Mainstream media outlets are, however, singling out one part of this statement:
I will seek to refrain from sexual activity outside of the marriage covenant prescribed and exemplified in the Bible “a man will leave his father and mother and unite with his wife, and the two will become one,” symbolizing the relationship between Christ and His Church (Matthew 19:5; Ephesians 5:31)
In a statement, Roy Peterson wrote: “We did this because we believe a staff made up of people with a deep and personal connection to the Bible will bring unity and clarity as we continue our third century of ministry.”
For an organization that has been lax about affirming biblical standards, this reaffirmation is a bold move, and it is no surprise that some employees, employees hired during the organization’s previous era of mission drift, might find the new standards restrictive. According to the Religion News Service story, the “Affirmation of Biblical Community” was presented to the organization’s 200 or so employees in December of 2017, and these employees were told that by January 2019 they would be expected to affirm the statement. Some employees, including at least one gay man, have resigned rather than sign the document.

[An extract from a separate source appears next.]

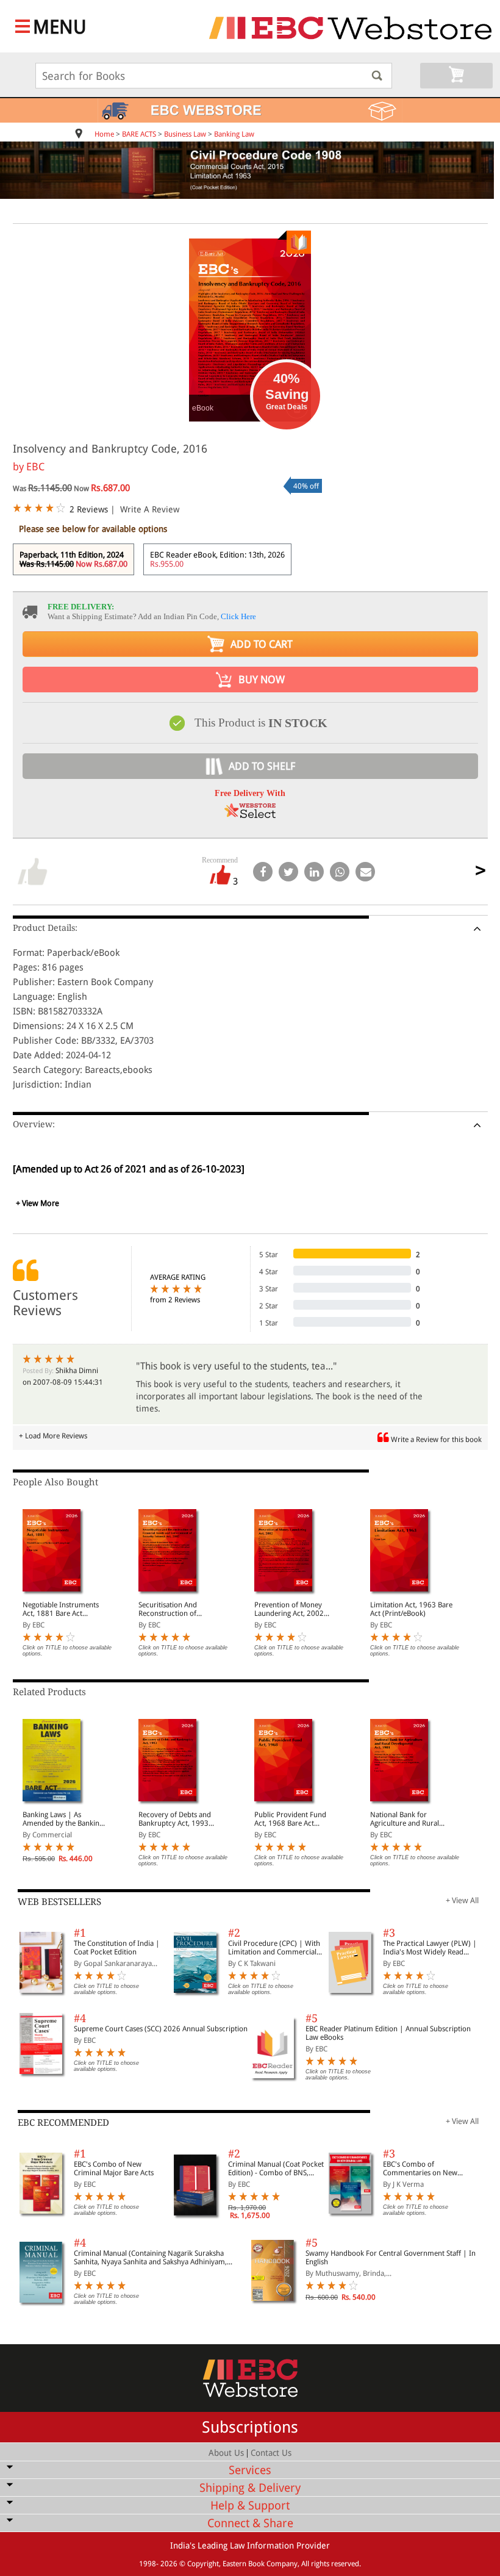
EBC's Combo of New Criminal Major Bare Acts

But it appears that the vast majority of ABS employees will sign the document, and such a document ensures that new hires will understand the mission of the organization, as well as what is expected of them to help fulfill that mission.
Back in 2013, when I first wrote about the American Bible Society, Senior Vice President Geof Morin told me ABS would have to “earn back the trust” of evangelicals who had become concerned about some of the recent decisions of the venerable old Bible society.
Recent moves demonstrate the American Bible Society is doing just that.